DO THIS: How many lines in the entries below contain the string "point"? Case counts, so give only that number.

Source data:

▶

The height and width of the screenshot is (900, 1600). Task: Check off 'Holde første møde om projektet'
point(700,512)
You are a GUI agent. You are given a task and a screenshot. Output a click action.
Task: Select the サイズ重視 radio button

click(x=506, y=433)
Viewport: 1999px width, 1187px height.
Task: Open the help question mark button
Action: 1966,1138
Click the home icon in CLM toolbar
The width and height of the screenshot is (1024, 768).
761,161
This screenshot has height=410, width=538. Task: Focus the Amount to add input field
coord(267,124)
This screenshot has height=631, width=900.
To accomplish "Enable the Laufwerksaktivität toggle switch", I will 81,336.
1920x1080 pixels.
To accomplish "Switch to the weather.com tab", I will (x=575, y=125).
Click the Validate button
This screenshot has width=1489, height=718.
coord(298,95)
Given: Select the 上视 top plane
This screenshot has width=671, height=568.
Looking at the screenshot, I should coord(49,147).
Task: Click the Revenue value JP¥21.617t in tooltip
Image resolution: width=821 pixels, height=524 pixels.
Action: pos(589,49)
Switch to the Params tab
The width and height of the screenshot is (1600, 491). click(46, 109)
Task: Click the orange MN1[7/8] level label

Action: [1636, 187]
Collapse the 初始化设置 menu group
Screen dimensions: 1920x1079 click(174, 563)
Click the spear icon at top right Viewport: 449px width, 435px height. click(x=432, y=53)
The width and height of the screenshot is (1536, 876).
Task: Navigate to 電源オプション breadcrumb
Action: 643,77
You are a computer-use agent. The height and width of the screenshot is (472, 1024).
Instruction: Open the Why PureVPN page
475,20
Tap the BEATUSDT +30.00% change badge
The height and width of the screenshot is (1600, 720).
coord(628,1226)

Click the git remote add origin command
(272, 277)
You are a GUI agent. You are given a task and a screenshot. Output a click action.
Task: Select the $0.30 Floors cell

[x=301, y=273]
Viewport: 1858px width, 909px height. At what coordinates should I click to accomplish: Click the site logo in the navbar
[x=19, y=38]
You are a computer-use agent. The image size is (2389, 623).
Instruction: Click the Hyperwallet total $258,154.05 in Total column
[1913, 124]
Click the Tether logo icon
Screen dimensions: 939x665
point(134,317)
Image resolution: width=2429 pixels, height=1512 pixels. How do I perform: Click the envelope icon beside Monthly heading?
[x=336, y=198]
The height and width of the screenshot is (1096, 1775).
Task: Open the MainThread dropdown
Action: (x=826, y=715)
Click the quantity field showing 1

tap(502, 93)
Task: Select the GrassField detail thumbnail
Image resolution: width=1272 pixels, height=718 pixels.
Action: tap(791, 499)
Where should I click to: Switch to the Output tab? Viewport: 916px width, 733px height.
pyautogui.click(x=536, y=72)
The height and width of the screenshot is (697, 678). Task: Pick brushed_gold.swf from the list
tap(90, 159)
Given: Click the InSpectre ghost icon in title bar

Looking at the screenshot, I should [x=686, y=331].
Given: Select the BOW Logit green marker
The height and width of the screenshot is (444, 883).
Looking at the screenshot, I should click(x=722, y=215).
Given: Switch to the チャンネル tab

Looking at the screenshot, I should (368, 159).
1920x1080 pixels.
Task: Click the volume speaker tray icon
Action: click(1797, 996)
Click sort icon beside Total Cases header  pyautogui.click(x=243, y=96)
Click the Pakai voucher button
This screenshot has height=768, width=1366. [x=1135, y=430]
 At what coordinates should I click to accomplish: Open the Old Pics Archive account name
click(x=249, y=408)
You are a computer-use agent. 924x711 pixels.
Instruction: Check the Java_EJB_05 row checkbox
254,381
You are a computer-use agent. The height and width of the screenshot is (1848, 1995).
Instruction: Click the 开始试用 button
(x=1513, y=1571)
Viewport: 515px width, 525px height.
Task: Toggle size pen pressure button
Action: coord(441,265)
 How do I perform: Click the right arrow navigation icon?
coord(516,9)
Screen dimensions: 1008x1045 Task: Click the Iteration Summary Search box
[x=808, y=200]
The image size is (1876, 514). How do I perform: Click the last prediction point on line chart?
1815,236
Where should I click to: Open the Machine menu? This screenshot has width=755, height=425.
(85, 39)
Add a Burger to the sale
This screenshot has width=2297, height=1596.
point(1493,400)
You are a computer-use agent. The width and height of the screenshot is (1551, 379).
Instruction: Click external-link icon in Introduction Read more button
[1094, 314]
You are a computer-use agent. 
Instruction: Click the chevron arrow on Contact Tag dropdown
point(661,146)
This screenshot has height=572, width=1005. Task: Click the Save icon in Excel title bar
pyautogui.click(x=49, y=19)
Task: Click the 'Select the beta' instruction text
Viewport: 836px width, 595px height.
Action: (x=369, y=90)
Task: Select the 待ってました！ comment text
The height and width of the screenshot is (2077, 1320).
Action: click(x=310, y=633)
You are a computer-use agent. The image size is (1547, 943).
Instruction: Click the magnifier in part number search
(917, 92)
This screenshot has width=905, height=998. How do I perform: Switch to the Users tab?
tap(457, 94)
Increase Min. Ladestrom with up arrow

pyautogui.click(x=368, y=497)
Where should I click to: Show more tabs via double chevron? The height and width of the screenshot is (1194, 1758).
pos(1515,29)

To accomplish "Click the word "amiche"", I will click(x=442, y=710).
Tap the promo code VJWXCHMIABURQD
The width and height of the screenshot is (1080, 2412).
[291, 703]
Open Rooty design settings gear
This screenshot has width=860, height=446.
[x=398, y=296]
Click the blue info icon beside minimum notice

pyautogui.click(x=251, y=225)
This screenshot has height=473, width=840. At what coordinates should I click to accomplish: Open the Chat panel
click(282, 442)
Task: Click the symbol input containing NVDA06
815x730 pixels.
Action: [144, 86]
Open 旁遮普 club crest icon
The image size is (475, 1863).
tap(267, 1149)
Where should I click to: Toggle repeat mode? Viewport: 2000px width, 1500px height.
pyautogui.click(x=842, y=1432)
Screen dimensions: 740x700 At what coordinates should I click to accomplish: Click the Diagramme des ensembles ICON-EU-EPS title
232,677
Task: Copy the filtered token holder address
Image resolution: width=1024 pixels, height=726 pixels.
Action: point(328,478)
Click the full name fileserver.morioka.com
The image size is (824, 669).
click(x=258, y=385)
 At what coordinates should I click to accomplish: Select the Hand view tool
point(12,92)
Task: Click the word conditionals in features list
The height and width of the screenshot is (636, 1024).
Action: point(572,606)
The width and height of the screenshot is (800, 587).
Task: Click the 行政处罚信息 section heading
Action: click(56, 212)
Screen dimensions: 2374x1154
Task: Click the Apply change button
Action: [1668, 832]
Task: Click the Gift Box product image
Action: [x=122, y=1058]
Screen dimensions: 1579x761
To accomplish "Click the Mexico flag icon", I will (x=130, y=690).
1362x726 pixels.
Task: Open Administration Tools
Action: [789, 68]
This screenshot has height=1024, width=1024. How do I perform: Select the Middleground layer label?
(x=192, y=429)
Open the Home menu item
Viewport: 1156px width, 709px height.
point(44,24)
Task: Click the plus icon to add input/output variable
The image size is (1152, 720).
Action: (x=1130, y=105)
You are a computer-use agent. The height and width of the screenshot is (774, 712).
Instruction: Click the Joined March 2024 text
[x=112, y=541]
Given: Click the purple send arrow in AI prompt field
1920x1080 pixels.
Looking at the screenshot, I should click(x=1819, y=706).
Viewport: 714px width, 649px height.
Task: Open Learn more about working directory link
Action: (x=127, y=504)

◀

REPLY: 9